The village has a pub, The Royal Oak. A second pub, The Sun, Moon and Stars, near the canal closed at least 50 years ago. A third pub, the Grafton Arms, is now a private dwelling. There is also a hotel - "The Walnut Tree Inn" - which was the original Blisworth Station Hotel. It is opposite the site of the former station.
There is an annual Canal Festival held in the village every August to help elebrate the part that the canal has played in Blisworth's history. This festival is organised by the Blisworth Canal Partnership who's aims are to promote, maintain and improve Blisworth's Canal environment.
The A43 (Northampton-Oxford) Milton Malsor and Blisworth by-pass was opened on 21 May 1991. The by-pass runs to the west of the two villages, now following a newly-created route from Tiffield. The road joins the M1 London to Yorkshire motorway at a new junction created at that time, 15A, at West Hunsbury, Northampton. From Northampton to Blisworth the by-pass closely follows the trackbed of the Blisworth to Northampton railway, long since closed. The new road makes a slight detour near the Northampton arm of the canal at the 'staircase' of locks near Rothersthorpe. The road's construction followed many years of long campaigns in the two villages.
The London and Birmingham Railway, under the surveying and construction control of Robert Stephenson, bypassed Northampton and opened a station in Blisworth in 1839. In 1842, after much discussion, Lord Grafton agreed to fundnew station as long as it was a "first class" station - i.e., all trains stopped at it. Ford Lane became Station Road, the location of Blisworth station. In 1845 a branch line on to Peterborough was completed via Northampton, and in 1866 a single-track line was built to Banbury. Blisworth station closed in January 1960 and both branch lines have also long since gone. The main railway line remains, electrified in the 1960s and is now part of the West Coast Main Line running 125 mph trains from London Euston to Glasgow. The Northampton Loop of the line leaves the main line at Roade, north of Roade cutting and just south of Blisworth, taking trains on into Northampton and further north to re-join the main line at Rugby. The Stratford-upon-Avon and Midland Junction Railway ran from Blisworth station south to Towcester, Banbury and Stratford upon Avon but closed in the 1960s. Much of the infrastructure such as cuttings and bridges remain along the route.
Blisworth Station Hotel: opposite the site of the former Blisworth station is the former Blisworth Station Hotel, now called the 'Walnut Tree Inn', built by Richard Dunkley for Thomas Shaw, the proprietor of the former Angel Hotel at 23 Bridge Street in Northampton. http://www.walnut-tree.co.uk
Many traditional Northamptonshire local stone cottages, often thatched, and other buildings line the Towcester and Stoke Roads. All, including the following, are private houses for viewing from public roads and paths only:
Grafton House, Towcester Road (1797)
Village Hall, Stoke Road. The original school building (rebuilt 1799 after fire)
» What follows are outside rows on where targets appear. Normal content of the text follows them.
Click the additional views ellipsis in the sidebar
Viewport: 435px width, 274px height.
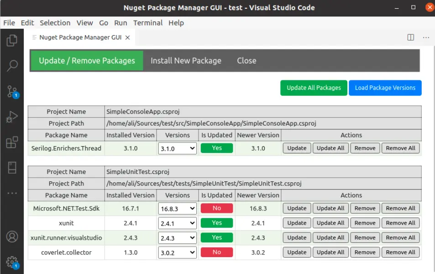[x=12, y=193]
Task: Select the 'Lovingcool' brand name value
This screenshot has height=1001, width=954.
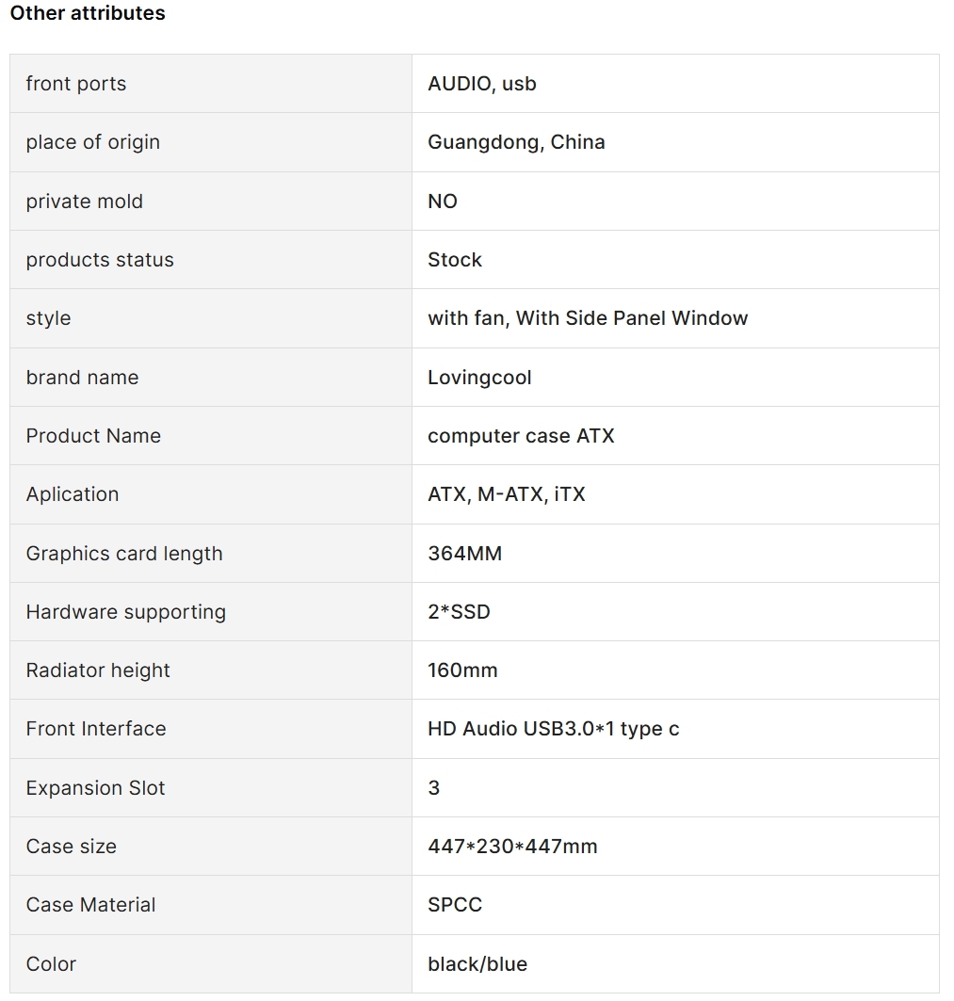Action: pyautogui.click(x=479, y=378)
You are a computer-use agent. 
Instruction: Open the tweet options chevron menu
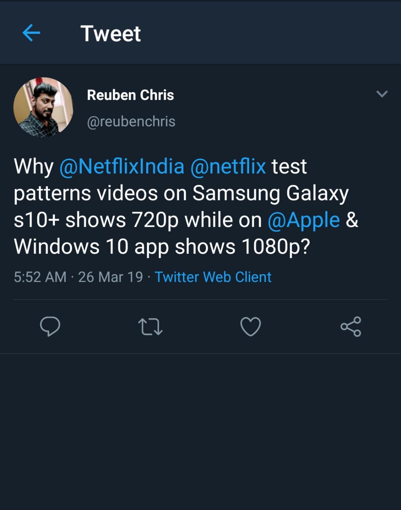click(x=382, y=94)
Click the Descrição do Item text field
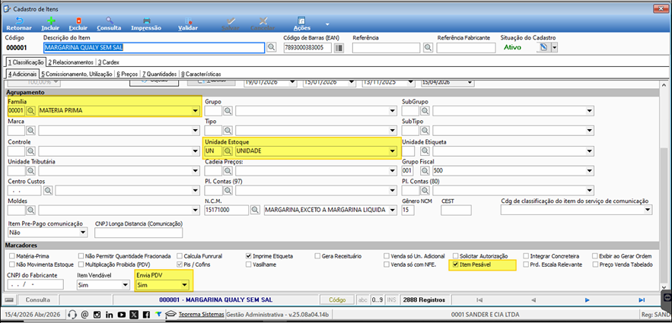The height and width of the screenshot is (323, 672). 154,47
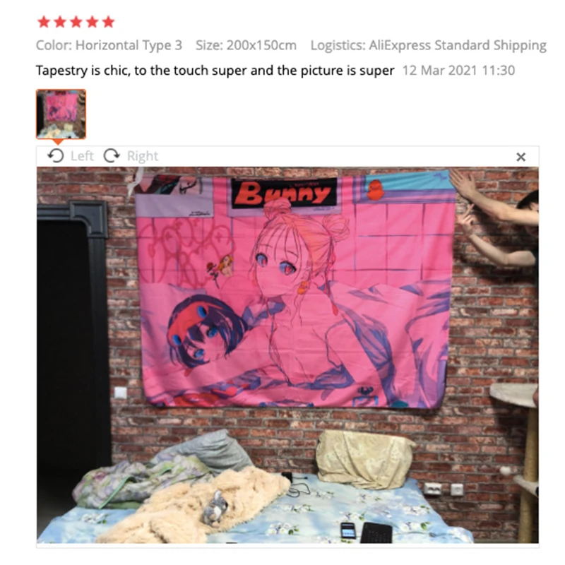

Blisworth House, Church Lane (rebuilt 1702)
Blisworth Stone Works, Stoke Road (c.1821)
The Old Toll House, Blisworth Arm (c.1800)
Grafton Villas, Northampton Road, near the railway bridge (built 1820)
The Rectory, west of the church (1841)
Stoneacres, Stoke Road, one of the best examples in the county of enthusiastic use of local materials with bands of limestone and sandstone.